Of the 6,000 exoplanets known, a very thin slice of them are in the geometry required to perform a deceitfully simple experiment: observe a planet cross its star and read the atmospheric chemistry printed on the starlight.

The result of that experiment, transmission spectroscopy, has become the workhorse of exoplanet atmospheres. When a transiting world is passing behind its star, a strand of starlight passes through the upper atmosphere of the planet and comes out marked with the characteristic imprints of its molecules: a “barcode” of patterns, imposed upon it by quantum mechanics. The technique prefers large, puffy atmospheres and small stars, and this is the reason why several of the most successful targets today are around M dwarfs; here the planet to star size ratio increases the signal.
Even at the time, it is hardly ever a one-clean measurement to “detect a molecule.” The spectrum seen is a reduced, averaged image of a three dimensional atmosphere, which is filtered by instruments and reduction pipelines which inevitably involve solutions as to offsets, noise behavior, and which molecules to put into the model. Synthesis of the JWST era has pointed to the fact that these inverse approaches may give discrepant results with JWST-quality data, since there are many atmospheric conditions which can fit the same set of spectral points which are sparse. The outcome is a discipline that is increasingly dealing with the early biosignature assertions as being open to further examination, rather than definitive.
A striking example is that of K2-18b, a sub-Neptune discussed as a potential ocean-covered world of the so-called “Hycean.” One of the analyses reported a signal in 2025 that was similar to dimethyl sulfide (DMS), which is a gas on Earth associated with marine biology. This statement gained interest due to DMS connection to the ocean ecosystem through the production of compounds like DMSP, phytoplankton and other organisms produce DMSP in large amounts; DMSP decomposes to release DMS to the atmosphere.

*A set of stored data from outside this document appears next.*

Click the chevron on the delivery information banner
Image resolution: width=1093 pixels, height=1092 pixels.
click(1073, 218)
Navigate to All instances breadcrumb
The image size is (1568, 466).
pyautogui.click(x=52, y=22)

However, later re-analyses suggested that other molecular line lists and model options could match the same data, highlighting the relocation of the conclusion by the assumptions of retrieval more than by the photons.

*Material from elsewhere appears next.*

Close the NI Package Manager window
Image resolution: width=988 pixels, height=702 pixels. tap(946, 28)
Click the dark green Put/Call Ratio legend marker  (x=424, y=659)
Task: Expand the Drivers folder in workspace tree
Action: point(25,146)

In the case of life detection, the methodological weakness is significant since the most interesting biosignatures are not necessarily the most abundant gases. Nitrogen mostly controls the air of the earth, but the spectral image of nitrogen is rather faint, the stronger images are the features of oxygen and ozone, which are not so numerous. The message is spread further: single-molecule “silver bullets” are being replaced by combinations. Strength of biosignatures typically increases in the presence of gases in chemical disequilibrium – reduced and oxidized species that do not disappear when oxidized or oxidized when reduced because that structure requires long-term sources and short-term sinks like photochemistry. But the same argument demands something more: the surrounding atmospheric environment has to be restricted to the extent that it eliminates nonbiological production pathways.
That is why the discussion of communities has not been concerned with instrumentation solely but with standards of assessing and reporting assertions. A National Academies review concluded that a cross-disciplinary assessment framework and the five guiding questions used in the workshop to guide the calibration of confidence had some value, but that strict verification procedures would prevent open and peer-reviewed science. The implicit meaning is obvious: in an area where a model-comparison can be the key to detection, it will be necessary as a rule to gain confidence by reproducibility, by testing of alternative hypotheses, and by disclosing uncertainty.
The hardware roadmap is developed with the idea of both developing the target pool, and the types of measurements that can be performed. Plato, the NASA mission to study the planetary system of ESA, is scheduled to find additional habitable worlds to profile, Ariel is meant to be an exclusive atmospheric survey project, and Roman is projected to develop methods of suppression of the starlight, using coronagraph. In the future, the Habitable Worlds Observatory will directly image 25 potentially habitable worlds, over much wavelength in search of oxygen and other signs in reflected light-and in good situations entice out rotational variations in search of surface heterogeneity.
The key engineering problem of that arc remains the same: finding weak and ambiguous spectral features without allowing analysis options to pose as biology. The science is progressing anyway, one wary spectrum at the time.